China has been rapidly rolling out its Belt and Road Initiative to build new roads, ports and rail lines in mostly developing nations, extending the country’s reach across continents.
China says the infrastructure will benefit countries while critics say China is extending unfair influence over others.
Many nations have been rethinking their involvement amid accusations that China has overpriced projects.
Between 2000 and 2017, the world’s debt obligations to China rose from $500bn to a staggering $5 trillion – about six percent of the world’s economic output – according to the Kiel Institute for the World Economy.

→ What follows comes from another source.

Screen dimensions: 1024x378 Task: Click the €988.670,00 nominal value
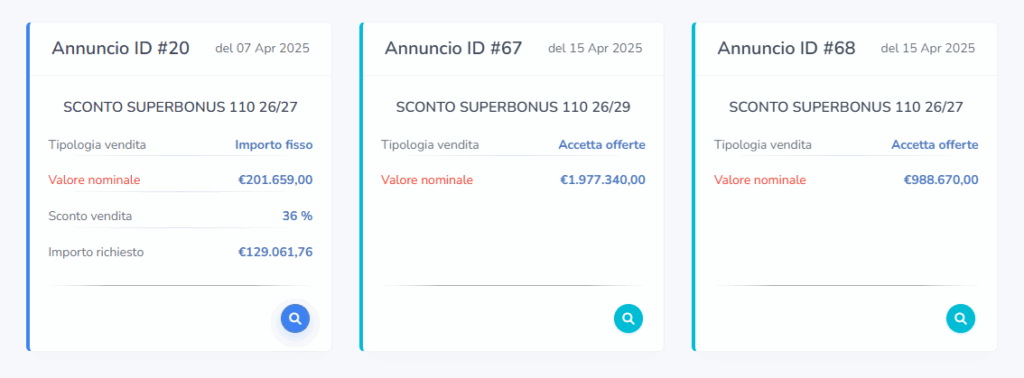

Researchers also found that China and its subsidiaries have lent $1.5 trillion directly to 150 nations – making China the world’s biggest creditor, overtaking the IMF and World Bank. It has also made unreported loans worth $200bn.
We talk to Professor Christoph Trebesch from the Kiel Institute, who explains how China’s opaque lending practices make it difficult for investors and international lenders to make accurate investment decisions.
The man behind a $1 trillion crash
On May 6, 2010, an unexplained glitch rattled the S&P 500 stock market index, temporarily wiping $1 trillion off its value.
In 2015, US authorities caught up with the man they blame for triggering the crash: Navinder Sarao, a day trader working out of his parents’ West London home. Unknown to his family, he had amassed a $70m fortune.
We speak to financial journalist and author Liam Vaughan, who explains how Navinder Sarao’s story may speak to deeper problems affecting high-frequency trading.